[Data listing]
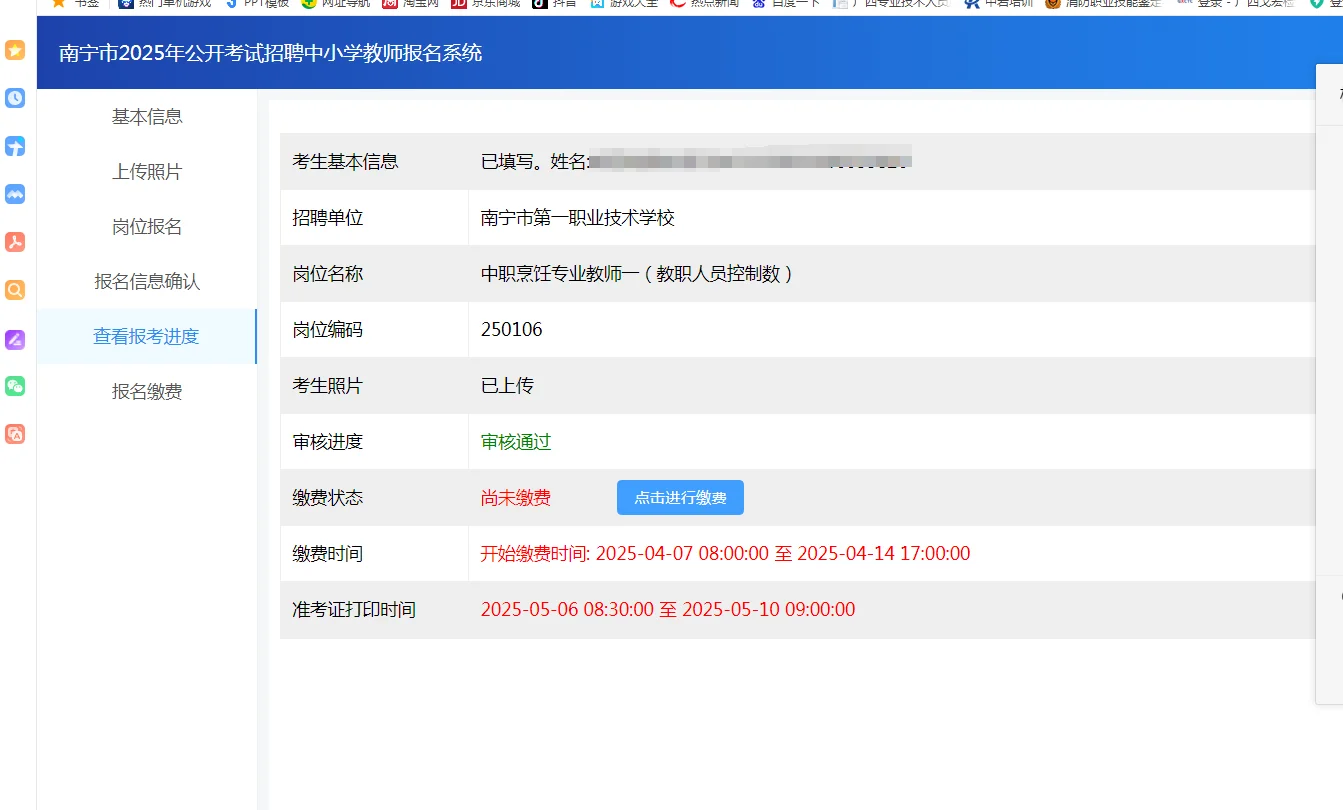Viewport: 1343px width, 810px height.
Task: Open the browsing history clock icon
Action: click(x=13, y=98)
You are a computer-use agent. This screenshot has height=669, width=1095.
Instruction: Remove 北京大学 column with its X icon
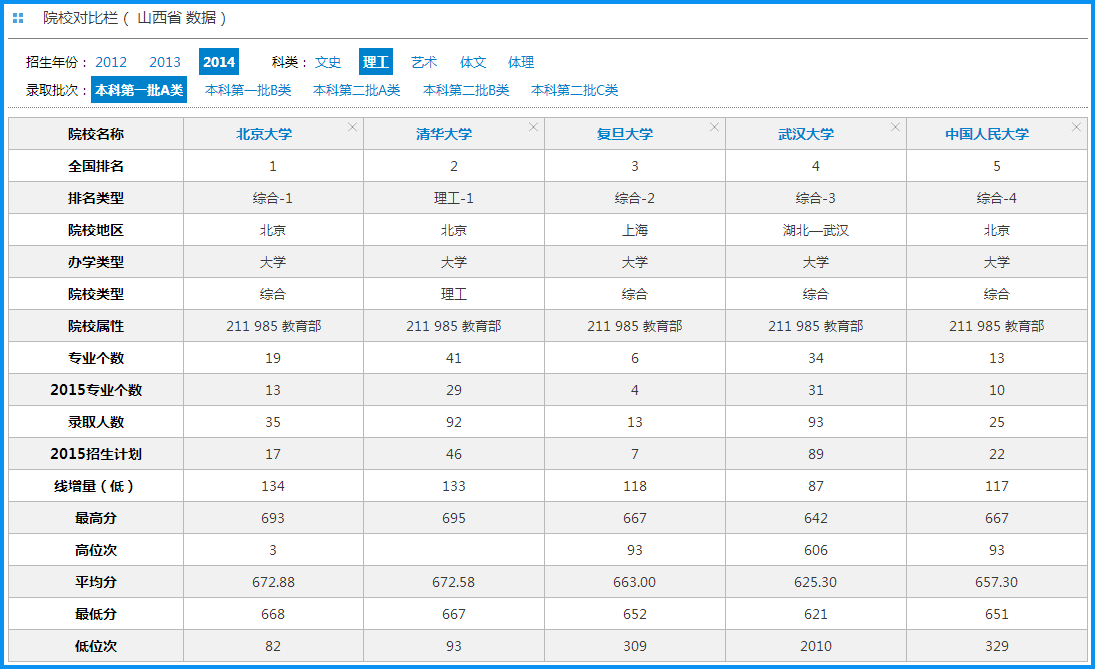point(353,127)
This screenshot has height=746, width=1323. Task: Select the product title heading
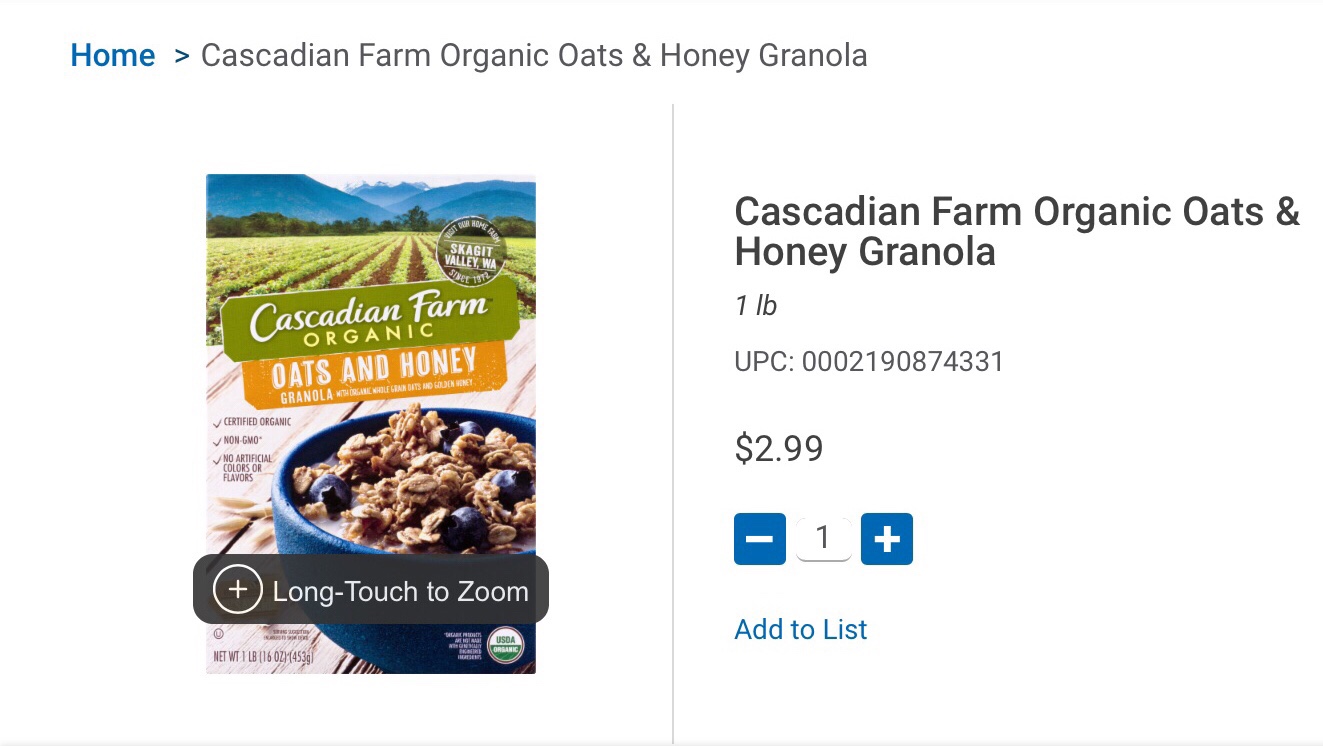[1016, 231]
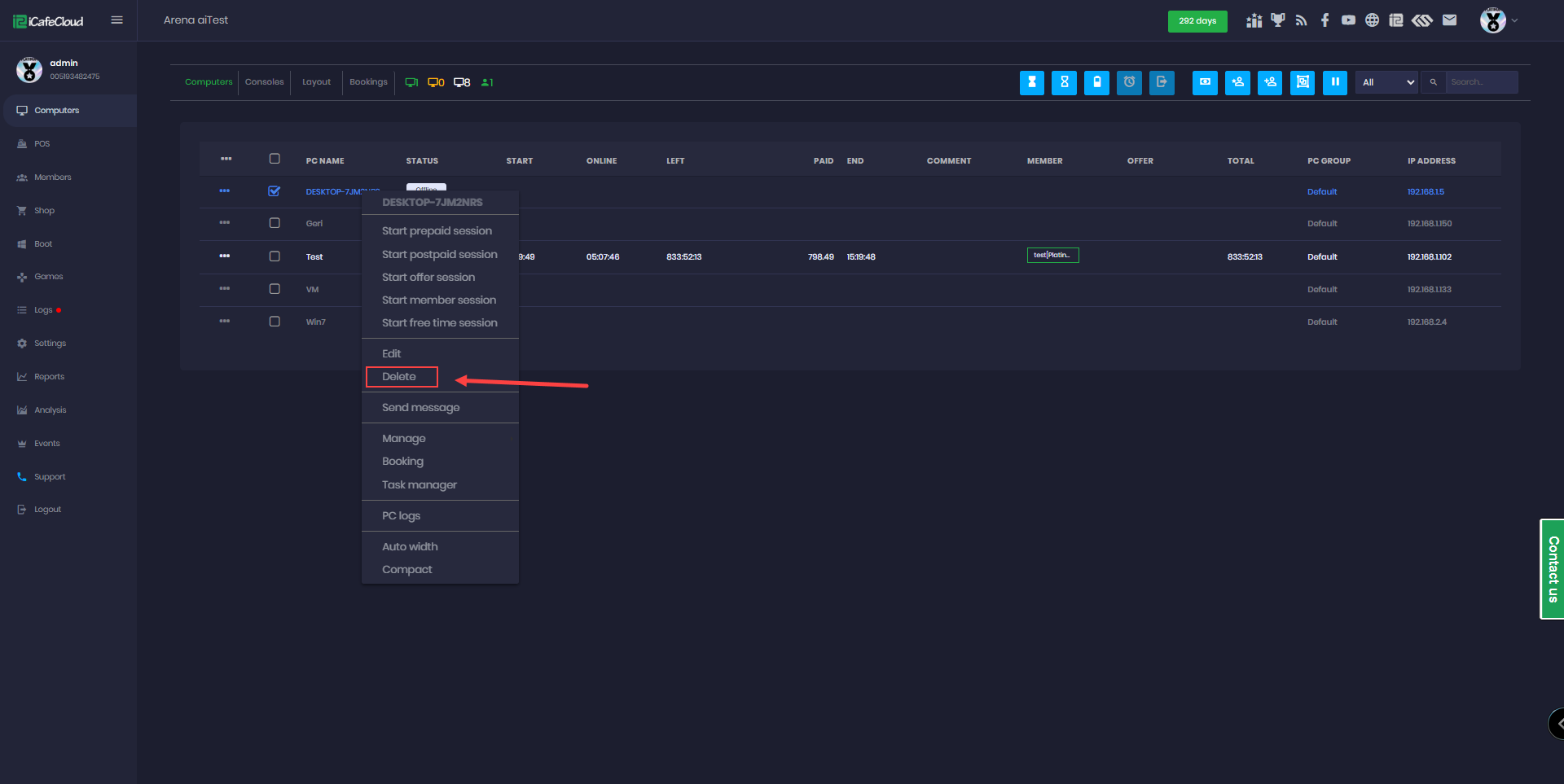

- Prompt:
Return every line of the data listing above, character for character, without the pictures.

- Answer to the problem:
Viewport: 1343px width, 810px height.
Task: Open the browsing history clock icon
Action: click(x=13, y=98)
You are a computer-use agent. This screenshot has height=669, width=1095.
Instruction: Remove 北京大学 column with its X icon
point(353,127)
This screenshot has height=746, width=1323. Task: Select the product title heading
[1016, 231]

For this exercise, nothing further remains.